- [Exercise goal]:
Whenever the word "height" appears in a line of the listing, copy that line.
__________________________________________________
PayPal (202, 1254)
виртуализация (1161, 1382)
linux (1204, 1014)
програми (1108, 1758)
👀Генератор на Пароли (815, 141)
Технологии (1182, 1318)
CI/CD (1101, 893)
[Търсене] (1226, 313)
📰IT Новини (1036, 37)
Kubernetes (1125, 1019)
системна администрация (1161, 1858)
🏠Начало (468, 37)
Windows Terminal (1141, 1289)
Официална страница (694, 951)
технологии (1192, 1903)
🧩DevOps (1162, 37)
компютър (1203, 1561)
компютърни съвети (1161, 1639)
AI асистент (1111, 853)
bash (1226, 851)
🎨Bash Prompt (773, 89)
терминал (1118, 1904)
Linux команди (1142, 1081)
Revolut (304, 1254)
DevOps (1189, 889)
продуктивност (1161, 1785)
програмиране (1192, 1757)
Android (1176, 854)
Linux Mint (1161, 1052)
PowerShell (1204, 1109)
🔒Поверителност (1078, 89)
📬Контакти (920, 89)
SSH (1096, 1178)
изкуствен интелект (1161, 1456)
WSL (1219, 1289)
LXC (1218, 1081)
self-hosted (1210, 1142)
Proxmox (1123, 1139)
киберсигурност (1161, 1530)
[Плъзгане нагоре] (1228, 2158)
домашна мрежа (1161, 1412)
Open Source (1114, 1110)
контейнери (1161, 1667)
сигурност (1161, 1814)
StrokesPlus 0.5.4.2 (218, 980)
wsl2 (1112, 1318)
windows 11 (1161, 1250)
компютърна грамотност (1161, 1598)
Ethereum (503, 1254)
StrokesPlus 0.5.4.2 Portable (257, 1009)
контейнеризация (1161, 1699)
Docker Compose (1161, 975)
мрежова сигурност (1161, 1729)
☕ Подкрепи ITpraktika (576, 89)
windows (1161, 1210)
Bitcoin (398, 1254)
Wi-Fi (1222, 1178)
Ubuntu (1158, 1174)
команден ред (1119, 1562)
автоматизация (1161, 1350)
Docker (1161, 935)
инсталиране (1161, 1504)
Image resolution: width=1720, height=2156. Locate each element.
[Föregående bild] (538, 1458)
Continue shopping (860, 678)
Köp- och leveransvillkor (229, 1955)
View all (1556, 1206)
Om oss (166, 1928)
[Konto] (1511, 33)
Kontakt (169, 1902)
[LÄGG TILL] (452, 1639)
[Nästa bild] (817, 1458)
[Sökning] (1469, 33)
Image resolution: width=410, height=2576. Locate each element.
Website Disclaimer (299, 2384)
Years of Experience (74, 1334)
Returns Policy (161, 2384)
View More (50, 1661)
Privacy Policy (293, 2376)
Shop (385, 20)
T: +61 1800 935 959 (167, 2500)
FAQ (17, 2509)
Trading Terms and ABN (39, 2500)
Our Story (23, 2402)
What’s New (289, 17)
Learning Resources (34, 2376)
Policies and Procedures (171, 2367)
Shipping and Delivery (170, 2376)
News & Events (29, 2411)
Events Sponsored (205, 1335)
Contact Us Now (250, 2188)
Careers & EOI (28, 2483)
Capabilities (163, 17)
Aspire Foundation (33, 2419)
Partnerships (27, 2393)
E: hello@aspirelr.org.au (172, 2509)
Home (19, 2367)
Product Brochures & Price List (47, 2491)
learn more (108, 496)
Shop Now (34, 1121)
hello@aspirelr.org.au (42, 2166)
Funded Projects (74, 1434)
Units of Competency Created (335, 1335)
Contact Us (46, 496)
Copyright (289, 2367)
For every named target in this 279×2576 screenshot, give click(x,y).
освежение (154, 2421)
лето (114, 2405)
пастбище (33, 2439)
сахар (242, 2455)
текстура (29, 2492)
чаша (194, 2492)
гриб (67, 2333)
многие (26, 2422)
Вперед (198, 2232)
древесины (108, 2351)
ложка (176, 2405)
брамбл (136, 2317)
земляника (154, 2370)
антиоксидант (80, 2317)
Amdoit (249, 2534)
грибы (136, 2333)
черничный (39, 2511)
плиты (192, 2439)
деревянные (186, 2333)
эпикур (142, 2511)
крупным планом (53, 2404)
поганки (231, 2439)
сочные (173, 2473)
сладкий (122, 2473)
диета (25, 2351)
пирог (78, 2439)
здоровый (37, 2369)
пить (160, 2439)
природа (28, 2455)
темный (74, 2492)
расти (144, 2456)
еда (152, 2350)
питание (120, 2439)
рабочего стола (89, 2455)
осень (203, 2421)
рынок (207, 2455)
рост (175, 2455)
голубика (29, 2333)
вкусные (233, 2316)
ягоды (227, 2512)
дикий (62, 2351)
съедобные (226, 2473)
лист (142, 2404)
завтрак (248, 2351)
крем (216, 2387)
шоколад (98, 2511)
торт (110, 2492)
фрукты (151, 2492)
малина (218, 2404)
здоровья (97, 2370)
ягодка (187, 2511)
__________________________________________________
- [Answer area]:
Image resolution: width=1720, height=2156. Locate each element.
Image resolution: width=410, height=2576. Locate each element.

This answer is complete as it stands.